But he did it anyways and it doubled as a Christmas gift.
DH got a nice bottle of champagne and some sushi at the hospital. I was a happy woman.
While I like the idea of getting jewelry with the baby's birthstone, I think that's more of a mother's day/birthday present. I think a push present is pretty unnecessary and the idea of it is kind of weird to me. While the mom deserves kudos for all she did, the focus at that point should be on the baby IMO.
My DS was born on my birthday so I got a northface fleece that my mom gave me before I went to the hospital.
After I had him she got me a baby ring on a necklace, and then for Christmas she got a birthstone pendant to go with it. I loved it! However, he yanked it off my neck about two days ago so I need to get it fixed!
My best friend also brought me a bottle of tequila!
H got me a willow tree statue when Cam was born.
He, however decided he needed a push present too and ordered a $400 receiver for his sound system.
Baby blog
Photo Blog
DH ordered me a "pretty pushers" night gown. I ended up having a C-section before it arrived and then I thought it would be weird to wear a laboring gown around once the baby was out...so I never wore it
It was a super sweet gesture, though. I tear up whenever I think about it.
"This ribbon has been reported." - lovesnina
I never said anything to my husband about them, because I figured if I didn't tell him than he wouldn't figure it out on his own. I had never heard of them myself before TB.
About 4 months after the birth he surprised me with two links on my diamond bracelet. I asked him what they were for (since it was really random) and he said they were for the baby.
It was sweet and unexpected.
I thought it was a totally normal thing to do, but I had read in one of my baby books that husbands may not know about it, so if you want one, mention it to him.
I mentioned it to him and was glad I did-he had never heard of it. I know having a healthy baby is a wonderful present, but I wanted something to remember the experience by. We went to a jewelry store together and picked out a sapphire ring. I love it and wear it on my right hand every day. Not that I wouldn't think of my daughter otherwise, but its nice when I'm having a crappy day at work I can look down and remember the reason I'm working, and it makes me smile
Allergic to soy, oat, egg, peanuts, and tree nuts
My husband said the same thing when I mentioned it to him after watching Bethenny Getting Married. He is a real sweetheart
This was always such an issue on the Tri boards.

(Stored data)

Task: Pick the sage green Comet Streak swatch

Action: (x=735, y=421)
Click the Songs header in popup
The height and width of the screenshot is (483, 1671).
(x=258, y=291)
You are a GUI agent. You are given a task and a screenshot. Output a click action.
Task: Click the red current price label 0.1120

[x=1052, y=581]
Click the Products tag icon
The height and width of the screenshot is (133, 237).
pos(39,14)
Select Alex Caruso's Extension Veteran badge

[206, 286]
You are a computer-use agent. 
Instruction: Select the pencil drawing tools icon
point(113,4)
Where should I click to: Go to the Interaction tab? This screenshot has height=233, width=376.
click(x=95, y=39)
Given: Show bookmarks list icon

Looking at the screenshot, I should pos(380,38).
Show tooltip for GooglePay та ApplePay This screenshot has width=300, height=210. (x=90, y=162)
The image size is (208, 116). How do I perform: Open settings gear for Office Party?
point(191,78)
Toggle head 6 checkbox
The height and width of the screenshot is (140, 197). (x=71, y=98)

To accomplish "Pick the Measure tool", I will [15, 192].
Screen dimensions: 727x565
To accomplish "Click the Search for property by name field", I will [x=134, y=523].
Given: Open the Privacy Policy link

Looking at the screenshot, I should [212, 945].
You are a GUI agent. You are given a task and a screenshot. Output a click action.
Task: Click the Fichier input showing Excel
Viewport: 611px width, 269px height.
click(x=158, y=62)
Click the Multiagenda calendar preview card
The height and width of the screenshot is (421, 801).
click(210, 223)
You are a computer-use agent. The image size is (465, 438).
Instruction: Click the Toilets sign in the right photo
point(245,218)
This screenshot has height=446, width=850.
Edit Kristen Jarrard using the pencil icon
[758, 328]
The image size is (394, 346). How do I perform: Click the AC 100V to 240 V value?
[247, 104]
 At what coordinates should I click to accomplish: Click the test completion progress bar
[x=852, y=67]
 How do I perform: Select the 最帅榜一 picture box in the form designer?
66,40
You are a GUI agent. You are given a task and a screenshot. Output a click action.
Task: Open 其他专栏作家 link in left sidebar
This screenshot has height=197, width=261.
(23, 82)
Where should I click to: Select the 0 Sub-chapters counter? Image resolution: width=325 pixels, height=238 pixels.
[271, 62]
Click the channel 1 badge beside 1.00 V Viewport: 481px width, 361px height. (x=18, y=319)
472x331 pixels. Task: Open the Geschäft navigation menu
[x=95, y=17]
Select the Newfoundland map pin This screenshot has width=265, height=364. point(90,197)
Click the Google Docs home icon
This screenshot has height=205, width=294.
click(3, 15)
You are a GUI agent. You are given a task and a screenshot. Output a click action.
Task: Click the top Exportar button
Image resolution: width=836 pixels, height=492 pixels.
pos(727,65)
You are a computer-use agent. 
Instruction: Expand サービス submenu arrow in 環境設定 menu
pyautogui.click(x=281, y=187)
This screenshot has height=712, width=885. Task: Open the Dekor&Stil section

■ TASK STATEMENT
Repeat the part of the push-present thread that opens with "H got me a willow" and closes with "myself before TB.", but swap "willow tree statue" for "silver locket".

■ EXERCISE ANSWER
H got me a silver locket when Cam was born.
He, however decided he needed a push present too and ordered a $400 receiver for his sound system.
Baby blog
Photo Blog
DH ordered me a "pretty pushers" night gown. I ended up having a C-section before it arrived and then I thought it would be weird to wear a laboring gown around once the baby was out...so I never wore it
It was a super sweet gesture, though. I tear up whenever I think about it.
"This ribbon has been reported." - lovesnina
I never said anything to my husband about them, because I figured if I didn't tell him than he wouldn't figure it out on his own. I had never heard of them myself before TB.